The prefill and decode phases of LLM requests have different computation characteristics and memory footprints. Disaggregating these phases into specialized llm engines allows for better hardware allocation, improved scalability, and overall enhanced performance. For example, using a larger TP for the memory-bound decoding phase while a smaller TP for the computation-bound prefill phase allows both phases to be computed efficiently. In addition, for requests with long context, separating their prefill phase into dedicated prefill engines allows the ongoing decoding requests to be efficiently processed without being blocked by these long prefills.

Disaggregated execution of a request has three main steps:

Prefill engine computes prefill phase and generates KV cache
Prefill engine transfers the KV cache to decode engine
Decode engine computes decode phase.

The disaggregation design in Dynamo features a flexible framework that delivers strong performance across various conditions.

Efficient KV Transfer

The key to high-performance disaggregation is efficient KV transfer. Dynamo leverages NIXL to transfer KV cache directly from the VRAM of the prefill engine to the VRAM of the decode engine. The KV transfer is non-blocking, allowing GPU forward passes to continue serving other requests during the transfer.

Router Orchestration

The disaggregated serving flow is orchestrated by the PrefillRouter:

Worker Selection: The router selects a prefill worker using KV-aware routing (based on cache overlap scores and load) or simple load balancing.
Prefill Execution: The router sends the prefill request to the selected prefill worker. The prefill worker computes the KV cache and returns disaggregated_params containing backend-specific transfer metadata.
Decode Routing: The router injects the prefill result into the decode request, then routes to the decode worker.
KV Transfer: The decode worker uses the transfer metadata to coordinate with the prefill worker. NIXL handles the direct GPU-to-GPU transfer using the optimal available transport (NVLink, InfiniBand/UCX, etc.).

Backend-Specific Transfer Metadata

The transfer metadata format varies by backend:

SGLang: Uses bootstrap_info (host, port, room_id) for RDMA bootstrap coordination. SGLang prefill workers publish their bootstrap endpoint to the discovery service during initialization. With this mechanism, prefill can run as a background task, allowing the decode phase to begin immediately while the KV transfer proceeds in parallel.
vLLM: Uses kv_transfer_params containing block IDs and remote worker connection info. Prefill runs synchronously; decode waits for prefill to complete before proceeding.
TRTLLM: Uses opaque_state containing serialized TRT-LLM internal metadata. Prefill runs synchronously; decode waits for prefill to complete before proceeding.

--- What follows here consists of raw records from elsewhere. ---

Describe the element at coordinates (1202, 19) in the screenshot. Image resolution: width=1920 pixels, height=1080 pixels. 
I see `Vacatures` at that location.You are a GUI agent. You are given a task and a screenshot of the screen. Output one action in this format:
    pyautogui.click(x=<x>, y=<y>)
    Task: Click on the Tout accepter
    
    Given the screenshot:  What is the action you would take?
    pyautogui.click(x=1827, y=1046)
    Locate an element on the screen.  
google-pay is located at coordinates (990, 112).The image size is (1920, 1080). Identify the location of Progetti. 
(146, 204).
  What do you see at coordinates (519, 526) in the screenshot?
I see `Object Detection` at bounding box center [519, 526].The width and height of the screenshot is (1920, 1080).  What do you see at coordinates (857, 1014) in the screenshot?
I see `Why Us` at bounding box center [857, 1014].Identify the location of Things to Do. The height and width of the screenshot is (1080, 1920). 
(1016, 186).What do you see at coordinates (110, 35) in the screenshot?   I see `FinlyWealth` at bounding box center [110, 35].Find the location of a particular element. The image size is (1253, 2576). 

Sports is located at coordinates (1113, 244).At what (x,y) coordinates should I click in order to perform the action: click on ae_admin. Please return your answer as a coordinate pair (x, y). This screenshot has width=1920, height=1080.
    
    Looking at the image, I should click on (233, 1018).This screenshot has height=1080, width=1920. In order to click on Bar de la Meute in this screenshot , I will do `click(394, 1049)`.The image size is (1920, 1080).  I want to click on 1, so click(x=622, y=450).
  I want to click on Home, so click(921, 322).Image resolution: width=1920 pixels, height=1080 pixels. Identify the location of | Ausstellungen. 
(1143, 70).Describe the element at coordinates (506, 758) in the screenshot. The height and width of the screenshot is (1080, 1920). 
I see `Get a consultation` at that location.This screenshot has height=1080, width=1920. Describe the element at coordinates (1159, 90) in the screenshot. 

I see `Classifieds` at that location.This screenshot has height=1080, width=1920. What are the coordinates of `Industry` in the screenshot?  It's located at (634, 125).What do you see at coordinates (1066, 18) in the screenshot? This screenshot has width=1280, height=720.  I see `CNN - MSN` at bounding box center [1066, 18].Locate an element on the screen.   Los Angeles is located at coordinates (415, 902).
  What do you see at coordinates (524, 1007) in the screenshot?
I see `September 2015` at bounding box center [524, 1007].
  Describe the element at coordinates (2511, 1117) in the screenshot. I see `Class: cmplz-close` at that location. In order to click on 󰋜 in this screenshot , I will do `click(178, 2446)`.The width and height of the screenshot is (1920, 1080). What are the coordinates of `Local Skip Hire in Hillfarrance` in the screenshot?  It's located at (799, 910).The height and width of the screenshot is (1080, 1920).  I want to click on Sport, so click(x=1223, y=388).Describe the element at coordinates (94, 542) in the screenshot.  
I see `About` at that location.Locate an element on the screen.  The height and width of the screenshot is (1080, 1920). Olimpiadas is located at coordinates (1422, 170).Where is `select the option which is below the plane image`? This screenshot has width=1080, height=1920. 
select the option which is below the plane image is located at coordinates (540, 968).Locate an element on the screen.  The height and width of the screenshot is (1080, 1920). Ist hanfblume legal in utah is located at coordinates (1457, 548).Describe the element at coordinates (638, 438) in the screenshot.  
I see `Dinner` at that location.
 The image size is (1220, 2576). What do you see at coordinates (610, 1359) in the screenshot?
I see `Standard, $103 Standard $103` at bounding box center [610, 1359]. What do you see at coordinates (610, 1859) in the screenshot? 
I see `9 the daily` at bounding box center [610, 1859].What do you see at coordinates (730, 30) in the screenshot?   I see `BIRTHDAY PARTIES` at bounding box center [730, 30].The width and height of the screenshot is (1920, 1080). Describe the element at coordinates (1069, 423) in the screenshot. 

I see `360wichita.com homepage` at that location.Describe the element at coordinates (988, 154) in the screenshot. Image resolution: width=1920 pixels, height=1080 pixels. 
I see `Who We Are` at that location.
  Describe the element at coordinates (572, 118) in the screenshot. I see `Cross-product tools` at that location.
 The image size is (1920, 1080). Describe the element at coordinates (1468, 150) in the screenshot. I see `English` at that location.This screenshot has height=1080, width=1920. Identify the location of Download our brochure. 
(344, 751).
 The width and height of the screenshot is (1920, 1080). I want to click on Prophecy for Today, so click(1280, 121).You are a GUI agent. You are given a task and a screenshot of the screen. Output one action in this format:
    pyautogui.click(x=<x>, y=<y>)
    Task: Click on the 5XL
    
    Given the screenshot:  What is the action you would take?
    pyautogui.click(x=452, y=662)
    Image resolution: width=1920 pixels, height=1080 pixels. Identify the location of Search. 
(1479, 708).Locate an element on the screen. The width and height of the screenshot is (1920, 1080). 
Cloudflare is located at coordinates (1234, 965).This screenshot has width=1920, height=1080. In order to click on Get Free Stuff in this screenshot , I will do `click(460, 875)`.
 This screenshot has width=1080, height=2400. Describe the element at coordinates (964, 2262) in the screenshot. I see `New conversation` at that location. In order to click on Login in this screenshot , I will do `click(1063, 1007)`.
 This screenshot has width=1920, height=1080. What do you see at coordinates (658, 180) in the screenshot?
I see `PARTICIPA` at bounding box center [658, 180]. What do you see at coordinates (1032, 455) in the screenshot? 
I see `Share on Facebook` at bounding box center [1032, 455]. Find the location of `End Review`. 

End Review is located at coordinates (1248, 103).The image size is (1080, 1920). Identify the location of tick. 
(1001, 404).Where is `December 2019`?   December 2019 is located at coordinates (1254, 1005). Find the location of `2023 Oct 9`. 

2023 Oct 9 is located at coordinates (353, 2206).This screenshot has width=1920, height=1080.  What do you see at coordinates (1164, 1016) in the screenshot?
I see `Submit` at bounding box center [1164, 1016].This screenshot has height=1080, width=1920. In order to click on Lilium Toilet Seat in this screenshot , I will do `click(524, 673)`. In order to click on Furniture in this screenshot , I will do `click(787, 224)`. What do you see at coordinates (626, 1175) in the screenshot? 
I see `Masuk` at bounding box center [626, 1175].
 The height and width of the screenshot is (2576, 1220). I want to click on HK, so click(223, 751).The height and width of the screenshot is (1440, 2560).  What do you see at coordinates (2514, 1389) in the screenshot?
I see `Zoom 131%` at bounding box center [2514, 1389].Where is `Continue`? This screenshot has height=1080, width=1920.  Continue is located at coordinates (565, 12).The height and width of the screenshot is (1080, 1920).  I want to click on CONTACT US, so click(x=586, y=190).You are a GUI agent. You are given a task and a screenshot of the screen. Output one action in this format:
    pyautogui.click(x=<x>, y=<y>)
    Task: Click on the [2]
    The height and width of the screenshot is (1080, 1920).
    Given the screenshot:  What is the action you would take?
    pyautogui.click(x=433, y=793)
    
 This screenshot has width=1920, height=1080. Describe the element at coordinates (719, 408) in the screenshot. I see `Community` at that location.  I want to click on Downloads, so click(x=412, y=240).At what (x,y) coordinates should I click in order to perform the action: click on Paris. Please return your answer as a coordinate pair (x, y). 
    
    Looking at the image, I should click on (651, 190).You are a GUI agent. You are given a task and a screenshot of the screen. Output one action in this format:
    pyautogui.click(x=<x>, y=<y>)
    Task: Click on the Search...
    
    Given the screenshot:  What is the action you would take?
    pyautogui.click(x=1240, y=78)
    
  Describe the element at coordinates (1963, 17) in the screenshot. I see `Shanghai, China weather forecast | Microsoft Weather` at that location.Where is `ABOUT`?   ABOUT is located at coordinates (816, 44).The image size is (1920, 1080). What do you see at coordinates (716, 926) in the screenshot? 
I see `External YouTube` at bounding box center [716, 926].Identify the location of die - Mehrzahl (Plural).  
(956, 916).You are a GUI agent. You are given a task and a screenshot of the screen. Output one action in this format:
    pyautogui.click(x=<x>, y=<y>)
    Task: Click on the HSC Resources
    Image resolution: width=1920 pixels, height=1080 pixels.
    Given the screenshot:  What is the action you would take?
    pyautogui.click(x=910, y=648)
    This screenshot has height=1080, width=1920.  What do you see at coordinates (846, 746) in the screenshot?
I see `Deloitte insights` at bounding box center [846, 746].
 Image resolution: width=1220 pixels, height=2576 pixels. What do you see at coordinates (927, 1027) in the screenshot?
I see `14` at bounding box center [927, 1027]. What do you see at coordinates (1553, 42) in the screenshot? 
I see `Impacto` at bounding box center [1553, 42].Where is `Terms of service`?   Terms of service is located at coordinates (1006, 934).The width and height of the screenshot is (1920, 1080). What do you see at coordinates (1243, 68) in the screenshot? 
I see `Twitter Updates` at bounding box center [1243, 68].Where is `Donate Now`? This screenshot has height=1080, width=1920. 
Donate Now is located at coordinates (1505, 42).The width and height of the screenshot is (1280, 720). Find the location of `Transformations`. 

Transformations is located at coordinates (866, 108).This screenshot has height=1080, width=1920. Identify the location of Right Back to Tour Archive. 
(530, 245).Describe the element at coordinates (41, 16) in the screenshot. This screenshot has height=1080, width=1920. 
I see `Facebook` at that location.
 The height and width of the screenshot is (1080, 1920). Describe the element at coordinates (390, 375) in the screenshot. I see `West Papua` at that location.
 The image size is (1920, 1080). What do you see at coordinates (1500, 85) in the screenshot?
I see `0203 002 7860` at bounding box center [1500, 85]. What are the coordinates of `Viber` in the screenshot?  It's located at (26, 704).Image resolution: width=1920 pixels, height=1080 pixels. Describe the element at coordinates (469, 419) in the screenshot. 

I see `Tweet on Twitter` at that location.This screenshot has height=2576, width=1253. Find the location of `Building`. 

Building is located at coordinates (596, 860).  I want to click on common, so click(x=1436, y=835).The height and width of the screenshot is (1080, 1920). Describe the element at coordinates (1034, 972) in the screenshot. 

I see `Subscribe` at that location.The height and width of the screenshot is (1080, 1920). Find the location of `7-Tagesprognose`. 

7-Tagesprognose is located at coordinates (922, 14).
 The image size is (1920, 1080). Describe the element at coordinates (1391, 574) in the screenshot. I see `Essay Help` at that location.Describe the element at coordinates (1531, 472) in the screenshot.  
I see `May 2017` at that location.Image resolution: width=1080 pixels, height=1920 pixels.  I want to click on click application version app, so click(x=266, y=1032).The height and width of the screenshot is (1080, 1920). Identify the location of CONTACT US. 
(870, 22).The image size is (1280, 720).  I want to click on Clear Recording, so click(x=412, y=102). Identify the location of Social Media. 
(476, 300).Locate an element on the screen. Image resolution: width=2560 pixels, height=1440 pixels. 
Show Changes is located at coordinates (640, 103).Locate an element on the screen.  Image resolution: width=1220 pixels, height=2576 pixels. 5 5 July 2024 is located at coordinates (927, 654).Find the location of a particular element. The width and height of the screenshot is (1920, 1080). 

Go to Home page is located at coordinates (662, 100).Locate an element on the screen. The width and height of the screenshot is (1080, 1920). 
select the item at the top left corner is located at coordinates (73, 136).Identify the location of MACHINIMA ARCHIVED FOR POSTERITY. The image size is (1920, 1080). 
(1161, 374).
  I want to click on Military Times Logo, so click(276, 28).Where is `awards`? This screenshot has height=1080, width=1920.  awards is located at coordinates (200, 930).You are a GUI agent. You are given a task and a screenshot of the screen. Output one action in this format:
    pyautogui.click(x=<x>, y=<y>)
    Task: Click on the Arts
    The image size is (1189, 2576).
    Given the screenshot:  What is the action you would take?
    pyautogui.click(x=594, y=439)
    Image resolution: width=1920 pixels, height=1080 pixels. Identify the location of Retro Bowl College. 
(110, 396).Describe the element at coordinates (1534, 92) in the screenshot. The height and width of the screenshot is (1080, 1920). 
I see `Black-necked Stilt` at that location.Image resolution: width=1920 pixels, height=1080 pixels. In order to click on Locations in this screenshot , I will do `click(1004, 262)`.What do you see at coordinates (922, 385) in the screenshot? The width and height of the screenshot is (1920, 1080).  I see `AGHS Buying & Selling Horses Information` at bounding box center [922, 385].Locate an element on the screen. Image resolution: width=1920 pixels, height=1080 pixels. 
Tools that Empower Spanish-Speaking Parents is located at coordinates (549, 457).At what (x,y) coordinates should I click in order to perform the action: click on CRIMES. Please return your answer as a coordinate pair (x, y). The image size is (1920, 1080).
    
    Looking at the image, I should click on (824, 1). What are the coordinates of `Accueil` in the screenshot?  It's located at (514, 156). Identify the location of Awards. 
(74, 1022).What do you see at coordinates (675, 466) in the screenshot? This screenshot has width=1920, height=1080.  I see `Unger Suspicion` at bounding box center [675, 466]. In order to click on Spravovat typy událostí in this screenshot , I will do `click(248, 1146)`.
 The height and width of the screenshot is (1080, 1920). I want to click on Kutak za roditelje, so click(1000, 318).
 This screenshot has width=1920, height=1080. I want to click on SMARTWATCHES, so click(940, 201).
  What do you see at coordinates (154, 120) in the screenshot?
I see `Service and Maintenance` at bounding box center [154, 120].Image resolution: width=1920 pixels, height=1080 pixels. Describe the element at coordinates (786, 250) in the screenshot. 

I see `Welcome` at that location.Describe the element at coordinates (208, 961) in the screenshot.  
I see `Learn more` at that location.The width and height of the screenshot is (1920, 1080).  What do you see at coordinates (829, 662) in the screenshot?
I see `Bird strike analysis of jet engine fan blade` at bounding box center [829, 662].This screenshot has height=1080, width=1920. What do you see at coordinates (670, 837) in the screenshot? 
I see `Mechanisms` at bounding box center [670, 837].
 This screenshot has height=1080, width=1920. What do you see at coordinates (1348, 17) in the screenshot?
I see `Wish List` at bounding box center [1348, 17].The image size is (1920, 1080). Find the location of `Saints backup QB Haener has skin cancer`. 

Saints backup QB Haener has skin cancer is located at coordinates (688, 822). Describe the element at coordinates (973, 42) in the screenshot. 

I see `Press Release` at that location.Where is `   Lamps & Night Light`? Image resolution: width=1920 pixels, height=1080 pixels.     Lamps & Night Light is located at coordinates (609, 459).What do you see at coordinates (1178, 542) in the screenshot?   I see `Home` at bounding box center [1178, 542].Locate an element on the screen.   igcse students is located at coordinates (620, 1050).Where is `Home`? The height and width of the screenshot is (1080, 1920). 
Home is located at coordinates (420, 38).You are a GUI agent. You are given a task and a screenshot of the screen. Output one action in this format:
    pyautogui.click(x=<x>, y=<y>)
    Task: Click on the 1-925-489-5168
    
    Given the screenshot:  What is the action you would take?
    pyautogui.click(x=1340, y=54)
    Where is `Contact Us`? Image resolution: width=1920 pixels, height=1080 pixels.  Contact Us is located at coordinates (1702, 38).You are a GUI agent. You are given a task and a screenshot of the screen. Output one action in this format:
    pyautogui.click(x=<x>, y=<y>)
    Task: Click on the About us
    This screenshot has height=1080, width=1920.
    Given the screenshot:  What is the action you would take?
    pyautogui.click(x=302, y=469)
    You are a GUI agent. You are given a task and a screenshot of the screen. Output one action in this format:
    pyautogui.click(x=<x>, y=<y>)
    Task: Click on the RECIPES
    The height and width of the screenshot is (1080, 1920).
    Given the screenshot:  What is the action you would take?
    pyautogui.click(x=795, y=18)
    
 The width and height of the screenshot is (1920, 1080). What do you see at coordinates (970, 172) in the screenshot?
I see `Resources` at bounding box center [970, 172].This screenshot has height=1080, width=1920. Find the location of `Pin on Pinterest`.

Runtime-Reconfigurable xPyD

Dynamo’s disaggregation design supports runtime-reconfigurable xPyD (x prefill workers, y decode workers). Workers can be added and removed at runtime:

Add worker: Worker registers with the discovery service and publishes its RuntimeConfig (including KV capacity).
Remove worker: Worker drains active requests and deregisters from discovery.

The router automatically discovers new workers via the discovery service and incorporates them into routing decisions.